After reading through the source code, when posting a json in the request body, the BodyModelBinder is used. Unfortunately this model binder doesn't seem to apply the PropertyFilters provided by instances of the IPropertyBindingPredicateProvider like the [Bind] attribute.
It just uses the JsonInputFormatter to deserialize the json into the model type:
var formatters = bindingContext.OperationBindingContext.InputFormatters;
var formatter = formatters.FirstOrDefault(f => f.CanRead(formatterContext));
...
try
{
var previousCount = bindingContext.ModelState.ErrorCount;
var result = await formatter.ReadAsync(formatterContext);
var model = result.Model;
This seems like a bug to me...
In the meantime, you could try to evaluate some options you have available. As stated in the docs we know the formatter uses Json.Net:
The JsonInputFormatter is the default formatter and it is based off of
Json.NET.
So essentially you would need to follow an approach to exclude the properties that works with Json.Net, like using the [JsonIgnore] attribute. (Or just use some DTO object that doesn't contains those properties :))
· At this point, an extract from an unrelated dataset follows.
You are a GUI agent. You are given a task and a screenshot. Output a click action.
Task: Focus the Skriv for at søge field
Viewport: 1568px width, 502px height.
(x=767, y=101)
Of course in your case is harder because you have a dynamic object and not a strongly typed object, which means:
- There is no type for you to apply the attributes
- Json.net will be unaware of any attributes you set in the controller action.
You could explore updating the JsonSerializerSettings, for example trying to use a contract resolver to dynamically exclude properties. You might possible need some global configuration that links routes and parameters to be ignored, so you can decide when to ignore a property or not based on the current request.
All of this would be much easier if it was fixed by Microsoft so it works out of the box!